--- START ---

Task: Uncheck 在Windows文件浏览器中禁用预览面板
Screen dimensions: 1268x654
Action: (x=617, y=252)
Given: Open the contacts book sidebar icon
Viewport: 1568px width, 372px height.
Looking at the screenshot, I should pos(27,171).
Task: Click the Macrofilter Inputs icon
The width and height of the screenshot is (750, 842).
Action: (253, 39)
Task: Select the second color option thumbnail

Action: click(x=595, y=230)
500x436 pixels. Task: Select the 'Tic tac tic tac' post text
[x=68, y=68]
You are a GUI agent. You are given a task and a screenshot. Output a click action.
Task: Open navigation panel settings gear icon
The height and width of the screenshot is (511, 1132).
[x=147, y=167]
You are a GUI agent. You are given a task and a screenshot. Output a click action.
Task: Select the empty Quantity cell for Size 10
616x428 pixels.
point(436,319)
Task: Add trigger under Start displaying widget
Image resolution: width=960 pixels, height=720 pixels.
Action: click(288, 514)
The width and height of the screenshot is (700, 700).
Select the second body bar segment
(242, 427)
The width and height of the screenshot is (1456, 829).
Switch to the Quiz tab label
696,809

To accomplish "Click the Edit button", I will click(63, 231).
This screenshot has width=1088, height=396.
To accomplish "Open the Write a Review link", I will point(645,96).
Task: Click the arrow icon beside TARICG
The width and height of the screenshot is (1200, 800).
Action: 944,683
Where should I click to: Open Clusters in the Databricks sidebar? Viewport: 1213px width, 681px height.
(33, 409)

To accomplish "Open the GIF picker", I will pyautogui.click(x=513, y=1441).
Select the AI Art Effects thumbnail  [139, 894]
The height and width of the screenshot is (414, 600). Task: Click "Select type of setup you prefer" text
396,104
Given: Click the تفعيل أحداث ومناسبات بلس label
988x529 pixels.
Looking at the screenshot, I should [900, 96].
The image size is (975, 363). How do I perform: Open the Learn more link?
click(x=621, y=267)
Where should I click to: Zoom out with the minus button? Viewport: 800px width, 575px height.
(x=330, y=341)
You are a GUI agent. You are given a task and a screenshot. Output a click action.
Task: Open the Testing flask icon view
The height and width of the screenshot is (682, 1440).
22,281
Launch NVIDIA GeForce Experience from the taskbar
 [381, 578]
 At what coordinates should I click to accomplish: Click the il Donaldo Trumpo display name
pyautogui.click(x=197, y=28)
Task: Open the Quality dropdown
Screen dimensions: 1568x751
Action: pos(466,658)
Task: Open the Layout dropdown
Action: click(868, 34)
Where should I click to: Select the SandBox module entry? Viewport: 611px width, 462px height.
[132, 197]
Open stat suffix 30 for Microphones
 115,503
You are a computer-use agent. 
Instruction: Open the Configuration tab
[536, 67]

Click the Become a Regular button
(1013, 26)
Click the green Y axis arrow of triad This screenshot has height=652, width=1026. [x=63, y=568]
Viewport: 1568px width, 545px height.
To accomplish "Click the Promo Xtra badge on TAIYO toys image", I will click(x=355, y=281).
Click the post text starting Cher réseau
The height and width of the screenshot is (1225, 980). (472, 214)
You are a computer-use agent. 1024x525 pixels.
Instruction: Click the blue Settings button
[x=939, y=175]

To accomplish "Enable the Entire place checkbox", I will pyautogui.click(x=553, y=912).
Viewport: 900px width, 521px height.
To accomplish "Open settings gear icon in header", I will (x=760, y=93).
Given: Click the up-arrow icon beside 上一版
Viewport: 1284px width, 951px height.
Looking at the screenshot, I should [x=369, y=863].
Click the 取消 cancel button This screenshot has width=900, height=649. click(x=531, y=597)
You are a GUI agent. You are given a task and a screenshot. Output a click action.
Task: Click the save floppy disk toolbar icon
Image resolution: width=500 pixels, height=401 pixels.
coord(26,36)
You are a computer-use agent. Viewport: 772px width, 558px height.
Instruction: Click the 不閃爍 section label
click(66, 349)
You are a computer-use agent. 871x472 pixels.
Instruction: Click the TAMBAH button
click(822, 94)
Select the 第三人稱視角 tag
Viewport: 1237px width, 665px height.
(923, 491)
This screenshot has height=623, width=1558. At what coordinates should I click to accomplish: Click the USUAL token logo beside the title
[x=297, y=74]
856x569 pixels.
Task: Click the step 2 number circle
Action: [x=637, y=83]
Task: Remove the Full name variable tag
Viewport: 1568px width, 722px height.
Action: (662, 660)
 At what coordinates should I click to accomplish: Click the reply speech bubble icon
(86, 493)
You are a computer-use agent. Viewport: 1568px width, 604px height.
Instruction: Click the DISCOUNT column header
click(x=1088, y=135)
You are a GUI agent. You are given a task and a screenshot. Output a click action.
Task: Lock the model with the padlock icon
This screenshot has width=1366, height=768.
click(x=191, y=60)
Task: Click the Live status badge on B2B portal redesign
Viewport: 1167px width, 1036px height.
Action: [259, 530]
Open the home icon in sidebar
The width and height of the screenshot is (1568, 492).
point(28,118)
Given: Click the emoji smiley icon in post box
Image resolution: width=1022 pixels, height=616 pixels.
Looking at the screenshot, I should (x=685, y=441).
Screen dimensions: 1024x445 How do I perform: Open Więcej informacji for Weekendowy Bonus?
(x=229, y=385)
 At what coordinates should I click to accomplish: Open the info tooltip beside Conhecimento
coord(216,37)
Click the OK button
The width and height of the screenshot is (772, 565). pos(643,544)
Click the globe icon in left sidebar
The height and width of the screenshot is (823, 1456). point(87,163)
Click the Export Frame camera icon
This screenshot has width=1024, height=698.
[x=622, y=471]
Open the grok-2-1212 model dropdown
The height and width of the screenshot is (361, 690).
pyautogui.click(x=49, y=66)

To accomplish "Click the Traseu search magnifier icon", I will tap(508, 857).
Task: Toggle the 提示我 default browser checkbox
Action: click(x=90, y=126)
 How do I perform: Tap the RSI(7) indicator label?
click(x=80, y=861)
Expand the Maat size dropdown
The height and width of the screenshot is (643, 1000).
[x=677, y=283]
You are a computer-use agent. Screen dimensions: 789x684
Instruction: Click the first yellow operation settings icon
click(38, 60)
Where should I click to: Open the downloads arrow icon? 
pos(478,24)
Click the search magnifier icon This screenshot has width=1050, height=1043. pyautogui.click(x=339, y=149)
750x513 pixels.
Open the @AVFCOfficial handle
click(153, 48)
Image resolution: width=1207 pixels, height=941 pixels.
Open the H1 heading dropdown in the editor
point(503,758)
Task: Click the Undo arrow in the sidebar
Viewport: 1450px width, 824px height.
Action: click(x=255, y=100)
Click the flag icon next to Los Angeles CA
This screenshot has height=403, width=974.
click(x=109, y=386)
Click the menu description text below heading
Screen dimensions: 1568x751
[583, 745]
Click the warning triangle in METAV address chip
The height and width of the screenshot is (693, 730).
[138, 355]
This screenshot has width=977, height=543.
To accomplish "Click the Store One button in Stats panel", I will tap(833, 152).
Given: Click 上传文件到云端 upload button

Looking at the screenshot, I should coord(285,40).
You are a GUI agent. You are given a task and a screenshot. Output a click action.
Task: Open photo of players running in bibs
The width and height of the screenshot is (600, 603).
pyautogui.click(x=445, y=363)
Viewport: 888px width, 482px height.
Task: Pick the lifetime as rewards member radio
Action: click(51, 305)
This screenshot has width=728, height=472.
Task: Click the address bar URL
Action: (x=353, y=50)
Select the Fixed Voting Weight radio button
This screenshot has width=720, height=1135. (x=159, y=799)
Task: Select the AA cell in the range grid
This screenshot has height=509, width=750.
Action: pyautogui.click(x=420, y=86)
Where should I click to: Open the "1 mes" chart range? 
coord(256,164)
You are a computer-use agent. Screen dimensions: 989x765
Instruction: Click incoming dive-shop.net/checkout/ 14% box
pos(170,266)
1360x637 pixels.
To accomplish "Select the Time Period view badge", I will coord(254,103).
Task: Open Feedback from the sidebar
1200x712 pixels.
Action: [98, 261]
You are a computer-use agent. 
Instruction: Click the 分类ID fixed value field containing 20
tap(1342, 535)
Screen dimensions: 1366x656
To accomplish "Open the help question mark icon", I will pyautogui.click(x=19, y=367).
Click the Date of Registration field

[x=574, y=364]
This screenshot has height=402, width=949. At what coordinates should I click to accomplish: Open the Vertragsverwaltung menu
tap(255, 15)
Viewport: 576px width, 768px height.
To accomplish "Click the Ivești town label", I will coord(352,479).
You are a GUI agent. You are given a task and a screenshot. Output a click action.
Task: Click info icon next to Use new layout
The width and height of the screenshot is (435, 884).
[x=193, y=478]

--- END ---

→ **TASK PROMPT**:
Only the lines above starting with the one with "Click the search" and going through the one with "Click the flag icon next to Los Angeles CA" are to be copied, word for word and with both ends kept.

→ **WRITTEN RESPONSE**:
Click the search magnifier icon This screenshot has width=1050, height=1043. pyautogui.click(x=339, y=149)
750x513 pixels.
Open the @AVFCOfficial handle
click(153, 48)
Image resolution: width=1207 pixels, height=941 pixels.
Open the H1 heading dropdown in the editor
point(503,758)
Task: Click the Undo arrow in the sidebar
Viewport: 1450px width, 824px height.
Action: click(x=255, y=100)
Click the flag icon next to Los Angeles CA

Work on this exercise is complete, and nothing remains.